[DATA ROWS start]
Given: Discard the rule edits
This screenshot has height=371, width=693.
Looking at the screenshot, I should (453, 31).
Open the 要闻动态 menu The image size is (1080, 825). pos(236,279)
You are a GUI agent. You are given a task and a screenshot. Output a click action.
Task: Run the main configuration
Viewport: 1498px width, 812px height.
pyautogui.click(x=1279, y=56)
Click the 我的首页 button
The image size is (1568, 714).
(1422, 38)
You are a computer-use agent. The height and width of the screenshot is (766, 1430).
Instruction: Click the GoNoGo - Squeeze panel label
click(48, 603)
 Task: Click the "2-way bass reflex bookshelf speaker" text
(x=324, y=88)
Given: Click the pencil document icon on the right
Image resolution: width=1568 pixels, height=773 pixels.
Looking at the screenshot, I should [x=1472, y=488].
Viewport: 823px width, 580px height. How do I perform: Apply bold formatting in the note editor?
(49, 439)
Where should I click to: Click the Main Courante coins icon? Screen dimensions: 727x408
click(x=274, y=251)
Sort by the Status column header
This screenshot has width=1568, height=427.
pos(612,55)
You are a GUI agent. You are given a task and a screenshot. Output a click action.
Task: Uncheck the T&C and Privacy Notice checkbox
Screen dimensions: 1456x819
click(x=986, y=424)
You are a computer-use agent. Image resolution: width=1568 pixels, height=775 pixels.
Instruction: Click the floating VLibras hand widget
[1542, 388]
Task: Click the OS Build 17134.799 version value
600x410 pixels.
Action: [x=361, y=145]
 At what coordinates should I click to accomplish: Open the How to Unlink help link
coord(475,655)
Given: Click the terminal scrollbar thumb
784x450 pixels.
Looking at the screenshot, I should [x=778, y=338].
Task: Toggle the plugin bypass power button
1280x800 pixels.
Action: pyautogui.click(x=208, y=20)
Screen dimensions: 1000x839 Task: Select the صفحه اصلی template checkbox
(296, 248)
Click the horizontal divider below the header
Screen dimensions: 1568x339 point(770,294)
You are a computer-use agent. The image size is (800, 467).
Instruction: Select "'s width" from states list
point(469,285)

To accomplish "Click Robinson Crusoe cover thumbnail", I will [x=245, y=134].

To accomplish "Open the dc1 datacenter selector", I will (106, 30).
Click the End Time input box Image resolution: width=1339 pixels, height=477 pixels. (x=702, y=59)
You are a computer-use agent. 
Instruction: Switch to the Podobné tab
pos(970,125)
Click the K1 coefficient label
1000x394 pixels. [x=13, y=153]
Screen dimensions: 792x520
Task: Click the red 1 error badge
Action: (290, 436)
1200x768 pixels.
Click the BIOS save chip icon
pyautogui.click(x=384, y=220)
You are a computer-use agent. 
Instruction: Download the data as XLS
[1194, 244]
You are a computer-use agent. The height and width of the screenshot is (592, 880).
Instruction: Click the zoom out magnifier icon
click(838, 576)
[DATA ROWS end]
#### [STATED EXERCISE]
Please reproduce the entries verbatim, from their first line through the line holding "(x=324, y=88)", inclusive.

#### [SOLUTION TO THE EXERCISE]
Given: Discard the rule edits
This screenshot has height=371, width=693.
Looking at the screenshot, I should (453, 31).
Open the 要闻动态 menu The image size is (1080, 825). pos(236,279)
You are a GUI agent. You are given a task and a screenshot. Output a click action.
Task: Run the main configuration
Viewport: 1498px width, 812px height.
pyautogui.click(x=1279, y=56)
Click the 我的首页 button
The image size is (1568, 714).
(1422, 38)
You are a computer-use agent. The height and width of the screenshot is (766, 1430).
Instruction: Click the GoNoGo - Squeeze panel label
click(48, 603)
 Task: Click the "2-way bass reflex bookshelf speaker" text
(x=324, y=88)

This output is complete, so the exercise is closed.